Anyway, he nodded and went - "Hmmmm...
I think you need to be more aware of what emotions your body is feeling, and be aware of what thoughts you are having that lead you to procrastinate" etc.
I nodded and said - "Yeah, exactly" and then waited for him to elaborate.
After an awkward silence, I realise he wasn't going to do anything other that restate what I've said I've already been trying to do.
This happened several more times over the session.
The homework was to 'be aware of what thoughts I am having that lead me to procrastinate'.
Surprisingly or not, no progress was made before or over the next two sessions.
I have one more paid for, but I'm not using it yet, as it seems like a waste of time unless I can go back to him with something 'to work with', but he's just telling me all the same things I've been trying to do on my own, that haven't been working.

So far, I've gotten better inside with "The Now Habit" by Neil Fiore, and "Do it Now" by William Knaus. Yes, I'm procrastinating on reading them, but there is a summarized version of The Now Habit available at http://groups.yahoo.com/group/TheNowHabit/

I'm also looking into mindfulness, or body awareness type meditation classes, to improve my awareness of what I'm feeling etc.
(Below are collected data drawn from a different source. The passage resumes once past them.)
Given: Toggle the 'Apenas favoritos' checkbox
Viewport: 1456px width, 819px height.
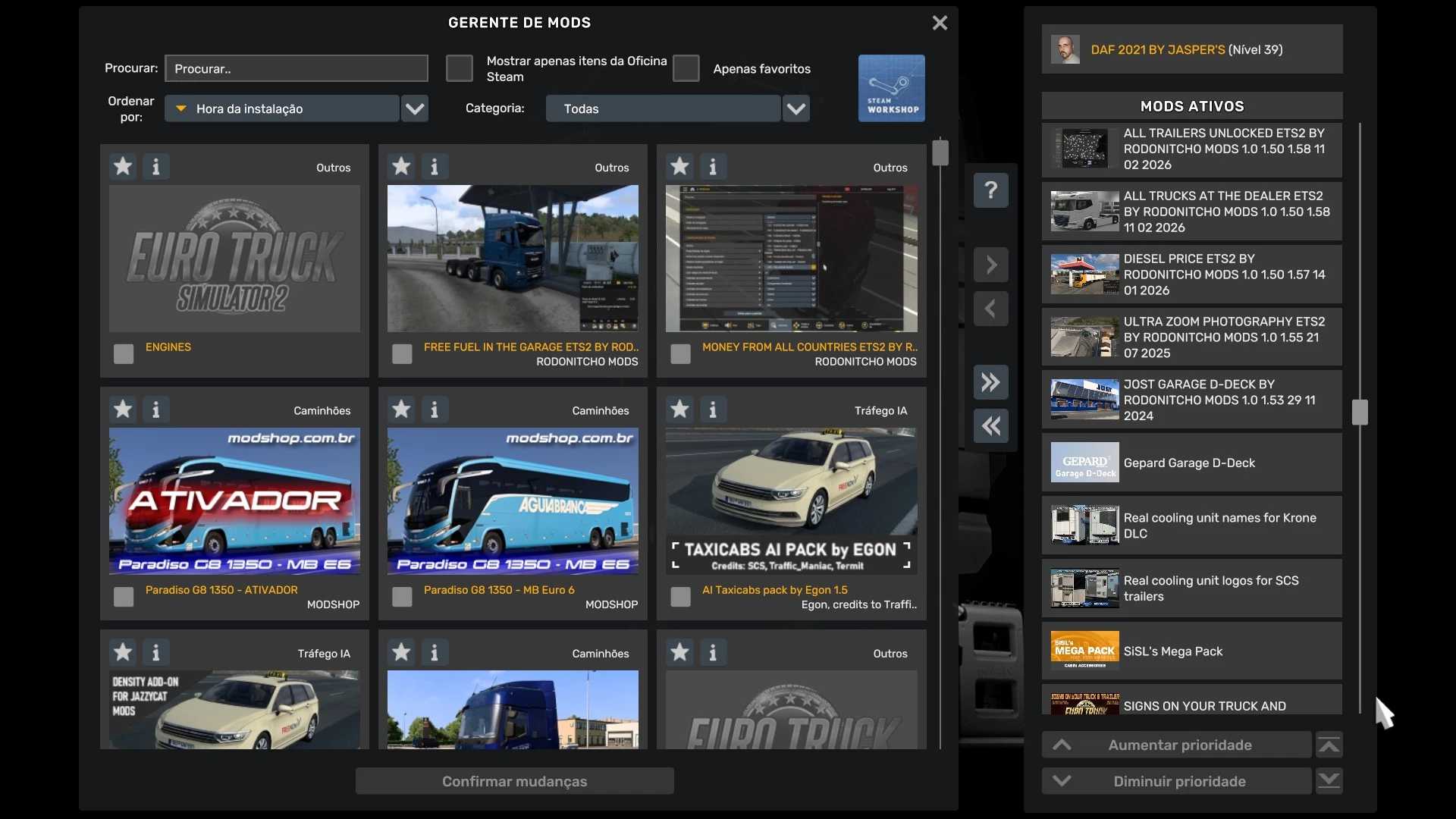Looking at the screenshot, I should tap(686, 68).
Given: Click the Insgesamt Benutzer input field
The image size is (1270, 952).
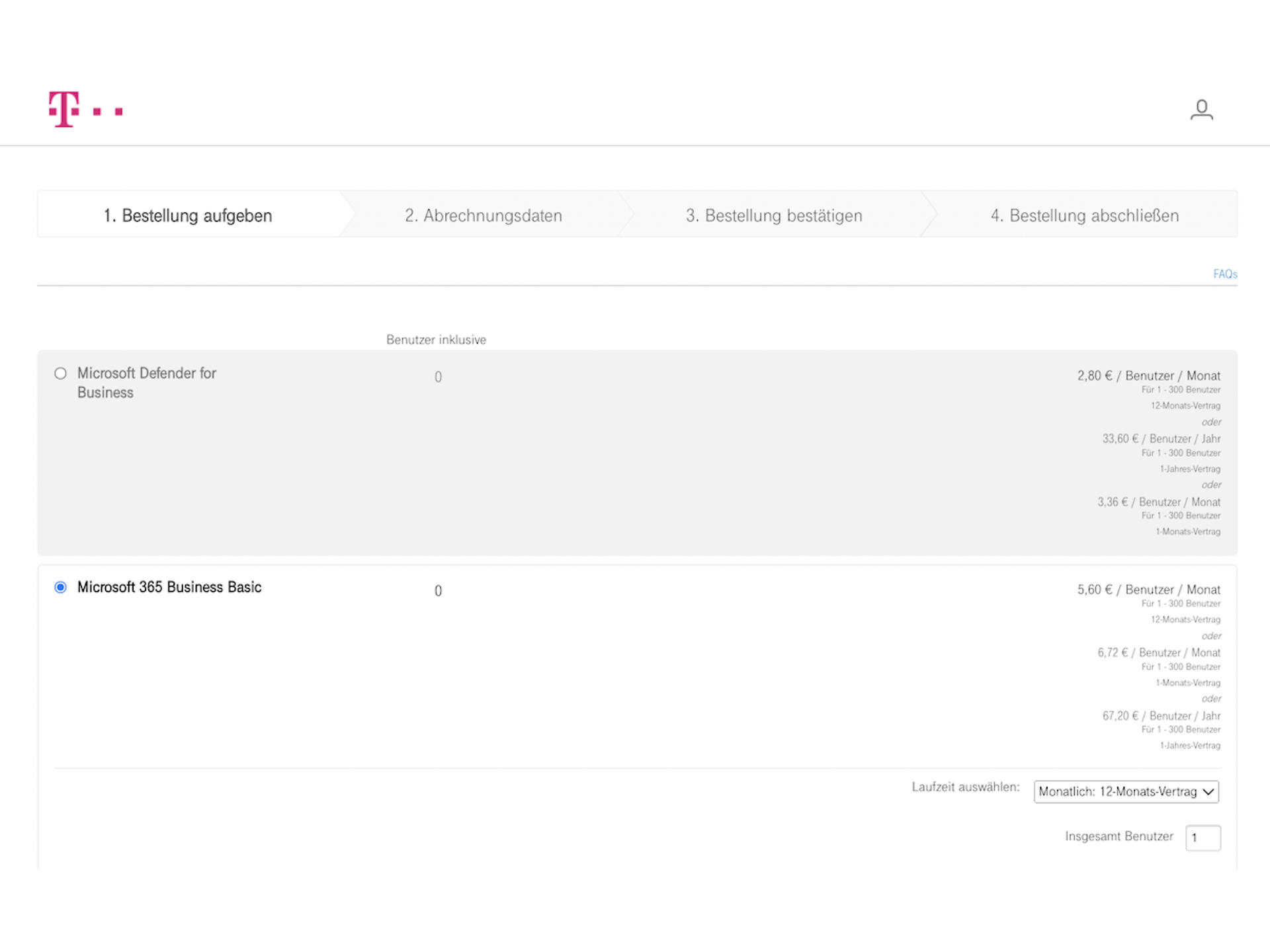Looking at the screenshot, I should (1203, 838).
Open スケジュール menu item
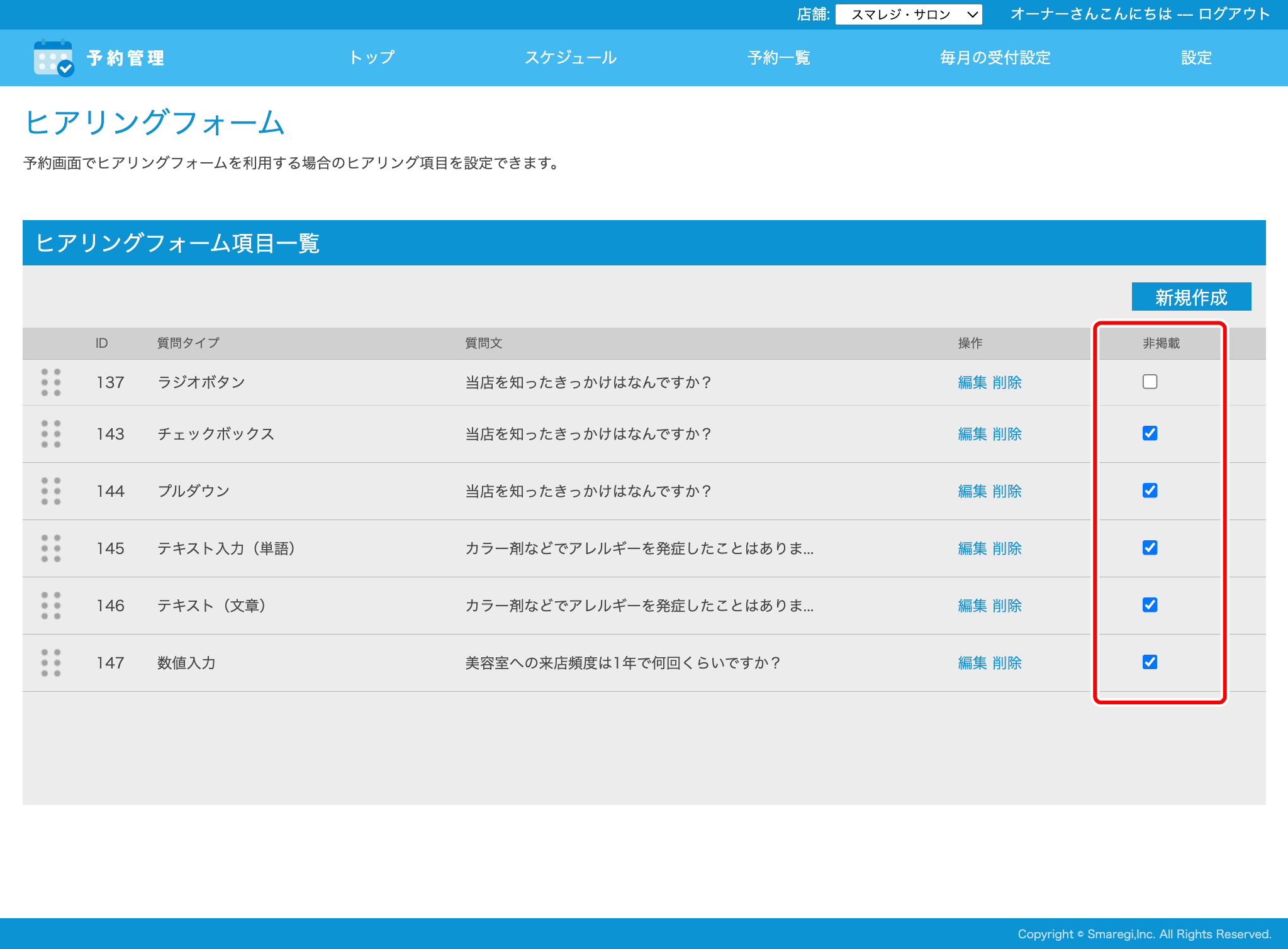This screenshot has width=1288, height=949. 571,58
I don't know if that would help you.

If a lot of your depression and anxiety is stemming from concerns about your productivity and procrastination, you might be able to hire someone like a life coach-type person to address those issues, while still working with a therapist about the anxiety & depression (also given the coaching stuff seems to be cheaper).


*
Unusual aka *cough*acid*cough* aka psychological laxative.
It also caused me to realise I was depressed, and make the decision to see a Dr, get medication, get counselling, tell my friends how I had been feeling (and do so); and I also tallied up several months of shared-house expenses and accounts for a shared house, go grocery shopping, make up a plan of what 'depressed-Elysum' should do for the rest of the week, and see rainbow fractals everywhere.
o_O
I'm not sure that's a standard response. And sorry for the sidetrack.
posted by Elysum at 3:44 AM on October 18, 2008 [4 favorites]


Oh, and apparently,
short term outcomes predict long term outcomes - can't find the study, but if you haven't gotten any positive results within the first 6 sessions, you probably won't get much over a longer term.

And given the cost, I can understand bailing out earlier. If you've actually had someone recommended though, maybe try 3 sessions at least?